TRY IT: The required output is the line with "Select the circuitdojo folder" and each line that follows it to the end of the entries below, copied exactly and with nothing added.

MATERIAL PROVIDED:
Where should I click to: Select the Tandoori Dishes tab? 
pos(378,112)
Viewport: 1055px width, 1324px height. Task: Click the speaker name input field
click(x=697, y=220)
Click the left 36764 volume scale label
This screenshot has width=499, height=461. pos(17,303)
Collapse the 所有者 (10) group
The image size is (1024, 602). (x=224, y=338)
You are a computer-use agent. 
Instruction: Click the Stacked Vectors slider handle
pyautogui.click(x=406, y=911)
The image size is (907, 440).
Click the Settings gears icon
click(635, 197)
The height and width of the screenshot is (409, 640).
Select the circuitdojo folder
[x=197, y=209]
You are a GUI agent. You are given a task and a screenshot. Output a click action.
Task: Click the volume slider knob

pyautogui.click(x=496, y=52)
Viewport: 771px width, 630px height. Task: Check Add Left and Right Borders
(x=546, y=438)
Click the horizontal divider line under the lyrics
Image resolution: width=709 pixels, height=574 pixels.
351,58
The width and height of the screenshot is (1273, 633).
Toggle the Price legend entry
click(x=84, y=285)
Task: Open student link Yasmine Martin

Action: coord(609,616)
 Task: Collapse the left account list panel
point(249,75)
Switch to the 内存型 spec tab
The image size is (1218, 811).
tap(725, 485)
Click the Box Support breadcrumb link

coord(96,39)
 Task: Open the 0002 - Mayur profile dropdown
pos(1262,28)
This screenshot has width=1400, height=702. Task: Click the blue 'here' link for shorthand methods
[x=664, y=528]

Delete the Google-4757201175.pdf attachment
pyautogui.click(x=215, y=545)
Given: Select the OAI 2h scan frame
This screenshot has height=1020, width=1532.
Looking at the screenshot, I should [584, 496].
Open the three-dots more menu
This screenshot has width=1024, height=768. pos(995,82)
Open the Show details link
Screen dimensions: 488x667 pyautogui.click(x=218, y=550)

TASK RESPONSE:
Select the circuitdojo folder
[x=197, y=209]
You are a GUI agent. You are given a task and a screenshot. Output a click action.
Task: Click the volume slider knob

pyautogui.click(x=496, y=52)
Viewport: 771px width, 630px height. Task: Check Add Left and Right Borders
(x=546, y=438)
Click the horizontal divider line under the lyrics
Image resolution: width=709 pixels, height=574 pixels.
351,58
The width and height of the screenshot is (1273, 633).
Toggle the Price legend entry
click(x=84, y=285)
Task: Open student link Yasmine Martin

Action: coord(609,616)
 Task: Collapse the left account list panel
point(249,75)
Switch to the 内存型 spec tab
The image size is (1218, 811).
tap(725, 485)
Click the Box Support breadcrumb link

coord(96,39)
 Task: Open the 0002 - Mayur profile dropdown
pos(1262,28)
This screenshot has width=1400, height=702. Task: Click the blue 'here' link for shorthand methods
[x=664, y=528]

Delete the Google-4757201175.pdf attachment
pyautogui.click(x=215, y=545)
Given: Select the OAI 2h scan frame
This screenshot has height=1020, width=1532.
Looking at the screenshot, I should [584, 496].
Open the three-dots more menu
This screenshot has width=1024, height=768. pos(995,82)
Open the Show details link
Screen dimensions: 488x667 pyautogui.click(x=218, y=550)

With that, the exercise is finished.